Live Music: Local rock bands perform regularly at What Bar, which has two locations, West Yuandadu Bar Street, Chaoyang District (tel: (10) 8461 4683), and 72 Beicheng Jie, Xicheng District (tel: (10) 133 4112 2757). Tucked away in the car park beyond the north gate of Workers' Stadium is Yugong Yishan, 1 Gongti Bei Lu, Chaoyang District (tel: (10) 6415 0687), a throbbing live music venue which hosts everything from rock to jazz and improv to DJ sets. Live jazz sets top the bill from Thursday to Sunday at the East Shore Live Jazz Caf¨¦, 2/F, 2 Qianhai Nanyan Lu, Xicheng District (tel: (10) 8403 2131), owned by legendary jazzman Liu Yuan.
Karaoke: If you want to have fun in the local way, karaoke , also often called KTV, is the perfect choice. It's not about singing well, it's about singing. There is a big KTV bar on the west side of the Workers' Stadium called K¨¡ix¨©n Y¨¬băi . They have various sizes of private rooms available depending on the number of people who want to show their singing skills to each other, the smallest ones suitable for 1-3 persons up to the biggest one that can accommodate above 10 people. You might have to wait until a room empties up.
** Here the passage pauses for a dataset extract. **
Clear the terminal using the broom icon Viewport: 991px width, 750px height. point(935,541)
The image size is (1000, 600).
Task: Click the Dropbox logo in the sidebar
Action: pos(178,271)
Billiards: If you are into pool or snooker, there is a big underground billiards hall at the north gate of the Workers' Stadium. You have to go in the gate of the stadium, and the place is on the right side, next to "Mix" bar. They are reasonably priced and have plenty of pool tables, though only a couple of snooker tables.
Bowling: There are several places where you can play bowling in Beijing, since bowling is very popular in China and in Asia in general. The biggest place is called 'Gongti 100' at 8 Gongti Xilu, which has no less than 100 lanes, as the name suggests !
Every city has its night market and Beijing is no exception. When the curtain of darkness falls, the snack handcarts come alive. Dongdan Street, Xidan Street, Donghuamen Gate and Longfusi Temple area are the main four night market areas. Snacks include Beijing specialities as well as many that are traditional in other parts of the country, some of which are from minority districts.
It is hard to give details of all the nightly activities to be found in Beijing. However, for foreign visitors in particular, we would highly recommend a leisurely stroll along the Chang'an Street to observe the scene as one of your nightlife choices. Maybe you would like to do this in style by hiring a rickshaw, what could be more in keeping with the ambiance than that? The street extends all the way to the Forbidden City and Tian'anmen Square. The palace complex in shadow has an ethereal beauty that is all its own and that is certain to evoke sentiments of the past glory, mystery and intrigue that was once Imperial China.